Passage cité
━━━
Wayne Mc Gregor, 41 ans, figure parmi les chorégraphes les plus reconnus et les plus singuliers de sa génération.
Né en 1970 dans le Manchester, il monte la Wayne Mc Gregor Random Dance Compagny à l’âge de 22 ans. Depuis, cette créature au crâne rasé et à la silhouette longiligne, multiplie les collaborations et les supports artistiques créant des ponts entre une multitude de domaines unis par un même objectif : Décomposer et comprendre l’origine du mouvement.
L’œuvre du chorégraphe ne représente pas moins d’une quarantaine de spectacles réalisés majoritairement pour sa compagnie mais également en collaboration avec les prestigieux Royal Ballet de Londres, l’opéra de Paris – avec lequel il réalise Anatomie de la sensation, un hommage au peintre irlandais Francis Bacon – le New York city ballet ou encore le Stuttgart ballet.
Issu des années 90 marquées par le développement de la musique électronique, il tisse une toile entre danse et technologie. Cette dualité est omniprésente dans son univers chorégraphique et l’ensemble de sa mise en scène : Décors, costumes, couleurs, ou enfin, noms des créations : Jacob’s Membrane, Sulphur 16, Digit01, PreSentient, ou encore Alpha.
Le lien entre science et danse caractérise le travail de Wayne McGregor. Guidé par un esprit de chercheur acharné, il trouve dans l’étude de l’anatomie, la neurologie, la cardiologie des clés pour comprendre l’essence du mouvement.
Il se passionne pour le corps en tant que matière, un corps individuel dans sa singularité, ses capacités, ses limites : « Je suis pour la fluidité, j’ambitionne de danser en oubliant les arêtes, les os, les saillies. J’aimerais que le public m’imagine sans os. »
━━━
Données extraites
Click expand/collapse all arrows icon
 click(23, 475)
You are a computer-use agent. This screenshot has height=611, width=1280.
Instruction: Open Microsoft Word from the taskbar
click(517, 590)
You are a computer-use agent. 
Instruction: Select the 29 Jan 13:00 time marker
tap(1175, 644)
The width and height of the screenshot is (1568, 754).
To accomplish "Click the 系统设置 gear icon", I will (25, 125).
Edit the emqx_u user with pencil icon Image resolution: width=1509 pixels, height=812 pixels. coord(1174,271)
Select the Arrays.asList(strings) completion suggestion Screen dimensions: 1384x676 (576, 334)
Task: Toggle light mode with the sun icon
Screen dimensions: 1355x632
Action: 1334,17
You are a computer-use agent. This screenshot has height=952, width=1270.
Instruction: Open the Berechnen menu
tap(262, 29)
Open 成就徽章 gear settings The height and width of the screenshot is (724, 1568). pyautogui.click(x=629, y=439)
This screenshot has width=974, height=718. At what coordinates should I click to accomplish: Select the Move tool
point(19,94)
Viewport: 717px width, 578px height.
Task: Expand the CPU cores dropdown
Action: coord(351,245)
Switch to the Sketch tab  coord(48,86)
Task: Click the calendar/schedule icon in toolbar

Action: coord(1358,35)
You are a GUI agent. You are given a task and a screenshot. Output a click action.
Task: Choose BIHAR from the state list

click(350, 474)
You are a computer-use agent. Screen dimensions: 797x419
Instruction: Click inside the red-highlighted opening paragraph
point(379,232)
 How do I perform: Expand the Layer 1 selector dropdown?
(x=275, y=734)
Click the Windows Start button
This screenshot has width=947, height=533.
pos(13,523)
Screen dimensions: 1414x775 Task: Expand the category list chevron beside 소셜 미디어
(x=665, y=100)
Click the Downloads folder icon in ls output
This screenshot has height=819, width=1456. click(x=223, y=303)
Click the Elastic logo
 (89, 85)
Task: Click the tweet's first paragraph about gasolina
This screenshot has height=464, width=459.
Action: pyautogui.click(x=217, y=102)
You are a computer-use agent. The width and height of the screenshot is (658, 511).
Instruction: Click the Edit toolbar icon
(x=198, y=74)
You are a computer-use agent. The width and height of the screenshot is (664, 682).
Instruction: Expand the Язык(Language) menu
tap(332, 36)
━━━
Travail demandé
Dans le passage cité, reproduisez la partie qui s'ouvre sur les mots contenant « Wayne Mc Gregor, 41 » et se clôt sur « l’origine du mouvement. », en substituant « élancée » à « longiligne ».

Réponse
Wayne Mc Gregor, 41 ans, figure parmi les chorégraphes les plus reconnus et les plus singuliers de sa génération.
Né en 1970 dans le Manchester, il monte la Wayne Mc Gregor Random Dance Compagny à l’âge de 22 ans. Depuis, cette créature au crâne rasé et à la silhouette élancée, multiplie les collaborations et les supports artistiques créant des ponts entre une multitude de domaines unis par un même objectif : Décomposer et comprendre l’origine du mouvement.